### Task:
Output the material exactly, keeping every line intact.

### Data under study:
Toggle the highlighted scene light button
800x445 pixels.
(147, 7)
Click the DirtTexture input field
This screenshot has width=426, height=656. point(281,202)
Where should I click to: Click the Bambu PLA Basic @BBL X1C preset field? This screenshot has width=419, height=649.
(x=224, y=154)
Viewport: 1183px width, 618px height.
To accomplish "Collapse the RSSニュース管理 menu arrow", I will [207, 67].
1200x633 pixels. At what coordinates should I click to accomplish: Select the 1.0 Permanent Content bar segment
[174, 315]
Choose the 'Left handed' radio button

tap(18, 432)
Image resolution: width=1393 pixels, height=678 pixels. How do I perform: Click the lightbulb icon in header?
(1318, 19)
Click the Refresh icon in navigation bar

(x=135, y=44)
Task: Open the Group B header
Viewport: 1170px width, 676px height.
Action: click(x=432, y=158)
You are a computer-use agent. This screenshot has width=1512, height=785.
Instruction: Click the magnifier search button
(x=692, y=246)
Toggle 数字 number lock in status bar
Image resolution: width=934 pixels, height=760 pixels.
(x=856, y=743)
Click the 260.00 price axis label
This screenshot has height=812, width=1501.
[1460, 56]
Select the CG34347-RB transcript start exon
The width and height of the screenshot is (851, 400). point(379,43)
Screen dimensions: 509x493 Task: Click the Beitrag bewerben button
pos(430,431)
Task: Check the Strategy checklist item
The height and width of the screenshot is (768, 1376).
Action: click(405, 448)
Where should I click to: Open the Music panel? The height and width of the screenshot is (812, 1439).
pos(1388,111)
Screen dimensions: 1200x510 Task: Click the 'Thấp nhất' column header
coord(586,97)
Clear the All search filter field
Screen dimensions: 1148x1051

### Written reply:
Toggle the highlighted scene light button
800x445 pixels.
(147, 7)
Click the DirtTexture input field
This screenshot has width=426, height=656. point(281,202)
Where should I click to: Click the Bambu PLA Basic @BBL X1C preset field? This screenshot has width=419, height=649.
(x=224, y=154)
Viewport: 1183px width, 618px height.
To accomplish "Collapse the RSSニュース管理 menu arrow", I will [207, 67].
1200x633 pixels. At what coordinates should I click to accomplish: Select the 1.0 Permanent Content bar segment
[174, 315]
Choose the 'Left handed' radio button

tap(18, 432)
Image resolution: width=1393 pixels, height=678 pixels. How do I perform: Click the lightbulb icon in header?
(1318, 19)
Click the Refresh icon in navigation bar

(x=135, y=44)
Task: Open the Group B header
Viewport: 1170px width, 676px height.
Action: click(x=432, y=158)
You are a computer-use agent. This screenshot has width=1512, height=785.
Instruction: Click the magnifier search button
(x=692, y=246)
Toggle 数字 number lock in status bar
Image resolution: width=934 pixels, height=760 pixels.
(x=856, y=743)
Click the 260.00 price axis label
This screenshot has height=812, width=1501.
[1460, 56]
Select the CG34347-RB transcript start exon
The width and height of the screenshot is (851, 400). point(379,43)
Screen dimensions: 509x493 Task: Click the Beitrag bewerben button
pos(430,431)
Task: Check the Strategy checklist item
The height and width of the screenshot is (768, 1376).
Action: click(405, 448)
Where should I click to: Open the Music panel? The height and width of the screenshot is (812, 1439).
pos(1388,111)
Screen dimensions: 1200x510 Task: Click the 'Thấp nhất' column header
coord(586,97)
Clear the All search filter field
Screen dimensions: 1148x1051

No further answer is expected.